After a string of turbulent, confusing and at times violent days, Monday was relatively quiet in Cairo. There was no additional military presence in the streets beyond the tanks and soldiers around the presidential palace, which were deployed following deadly clashes last week.
But Morsi’s Islamist Muslim Brotherhood backers and his liberal, secular and non-Islamist opponents both called for large demonstrations Tuesday, signaling the continued failure of the two sides to come to a compromise over Saturday’s vote on the draft constitution.
So far, only Morsi has put concessions on the table, although his opponents have described them as tricks and half measures. Morsi on Sunday night rescinded the Nov. 22 decree that gave him sweeping powers, but he replaced it with one that still allows him to issue decrees immune from legal challenge. And Morsi decided to push ahead with the referendum, even though his opponents deem the proposed constitution illegitimate.
Morsi followed his newest decree on Sunday with a new tax reform law, raising levies on income, property and several commodities ahead of a $4.8 billion International Monetary Fund loan that his government is pursuing. Later in the evening, however, Morsi suspended the law, raising doubts about Egypt’s ability to enact austerity measures intended to win IMF approval of the loan. Under an earlier military decree, Morsi has retained the power to legislate in the absence of a functioning parliament, which was dissolved by a court order earlier this year.
Analysts said it was difficult to know exactly what the new decree might mean in the context of Egypt’s ongoing political crisis, which has divided the nation’s revolutionaries nearly two years after they ousted strongman Hosni Mubarak.
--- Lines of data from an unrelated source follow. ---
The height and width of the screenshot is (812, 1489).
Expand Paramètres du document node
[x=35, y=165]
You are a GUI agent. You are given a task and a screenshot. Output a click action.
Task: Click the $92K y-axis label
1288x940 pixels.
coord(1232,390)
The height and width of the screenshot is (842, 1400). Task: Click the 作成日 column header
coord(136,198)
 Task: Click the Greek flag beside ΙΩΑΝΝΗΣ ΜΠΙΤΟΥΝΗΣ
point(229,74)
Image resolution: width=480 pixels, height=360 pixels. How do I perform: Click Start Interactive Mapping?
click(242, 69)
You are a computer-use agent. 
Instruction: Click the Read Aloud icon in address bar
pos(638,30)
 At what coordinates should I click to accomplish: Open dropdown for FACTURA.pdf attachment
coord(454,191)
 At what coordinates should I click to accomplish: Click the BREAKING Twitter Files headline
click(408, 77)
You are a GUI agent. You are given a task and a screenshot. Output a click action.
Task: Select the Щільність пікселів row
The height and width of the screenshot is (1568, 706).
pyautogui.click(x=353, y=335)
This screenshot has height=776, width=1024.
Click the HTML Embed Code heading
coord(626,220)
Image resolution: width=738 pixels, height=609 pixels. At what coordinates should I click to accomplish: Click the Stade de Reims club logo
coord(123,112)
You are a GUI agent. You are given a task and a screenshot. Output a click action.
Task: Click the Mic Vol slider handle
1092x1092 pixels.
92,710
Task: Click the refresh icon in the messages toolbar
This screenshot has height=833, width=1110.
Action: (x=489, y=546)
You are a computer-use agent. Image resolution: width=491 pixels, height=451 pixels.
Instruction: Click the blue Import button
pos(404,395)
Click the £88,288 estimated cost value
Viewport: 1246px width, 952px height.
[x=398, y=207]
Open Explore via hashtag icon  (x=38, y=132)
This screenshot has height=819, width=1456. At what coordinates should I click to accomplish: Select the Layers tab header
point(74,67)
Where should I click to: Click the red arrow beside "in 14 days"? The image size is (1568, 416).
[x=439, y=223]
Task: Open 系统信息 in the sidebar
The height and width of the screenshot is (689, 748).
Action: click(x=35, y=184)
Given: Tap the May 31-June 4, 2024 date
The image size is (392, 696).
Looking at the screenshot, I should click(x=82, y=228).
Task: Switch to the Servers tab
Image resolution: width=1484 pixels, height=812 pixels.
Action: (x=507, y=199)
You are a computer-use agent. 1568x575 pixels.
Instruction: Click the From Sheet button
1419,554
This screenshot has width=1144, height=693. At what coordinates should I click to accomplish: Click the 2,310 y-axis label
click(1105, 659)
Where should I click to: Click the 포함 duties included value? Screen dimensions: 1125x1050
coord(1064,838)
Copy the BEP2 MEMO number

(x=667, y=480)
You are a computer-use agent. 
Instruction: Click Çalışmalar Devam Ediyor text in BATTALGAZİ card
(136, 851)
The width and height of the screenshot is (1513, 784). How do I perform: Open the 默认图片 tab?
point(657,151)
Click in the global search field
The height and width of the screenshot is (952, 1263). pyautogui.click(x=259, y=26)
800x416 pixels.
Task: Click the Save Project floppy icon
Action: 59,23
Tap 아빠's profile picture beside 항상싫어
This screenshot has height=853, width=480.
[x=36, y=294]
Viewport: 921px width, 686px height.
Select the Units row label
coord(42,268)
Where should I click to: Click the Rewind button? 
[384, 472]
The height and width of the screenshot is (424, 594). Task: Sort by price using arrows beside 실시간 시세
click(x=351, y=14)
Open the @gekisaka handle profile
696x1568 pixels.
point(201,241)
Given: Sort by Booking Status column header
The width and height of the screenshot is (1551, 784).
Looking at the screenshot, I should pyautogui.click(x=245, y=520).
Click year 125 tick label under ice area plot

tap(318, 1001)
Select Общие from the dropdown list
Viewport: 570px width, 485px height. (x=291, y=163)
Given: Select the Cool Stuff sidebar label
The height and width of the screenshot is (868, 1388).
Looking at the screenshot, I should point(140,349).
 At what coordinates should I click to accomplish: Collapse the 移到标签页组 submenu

“I don’t know what to make of it,” said Nathan Brown, a Middle East expert and professor at George Washington University. “When I read the text of the decree it looks like the military's job is to provide security during the voting process at a time when security has been compromised, when there is the possibility of disruption at the polls and clashes. But in Egypt, anytime you bring in the military, it has political overtones that set people on edge — for good reason.”
Brown said it was unclear whether an article in the new decree granting the military “all the authorities of judicial officers” portended trials of civilians in military courts, which has been a deeply controversial matter during Egypt’s fragile transition period.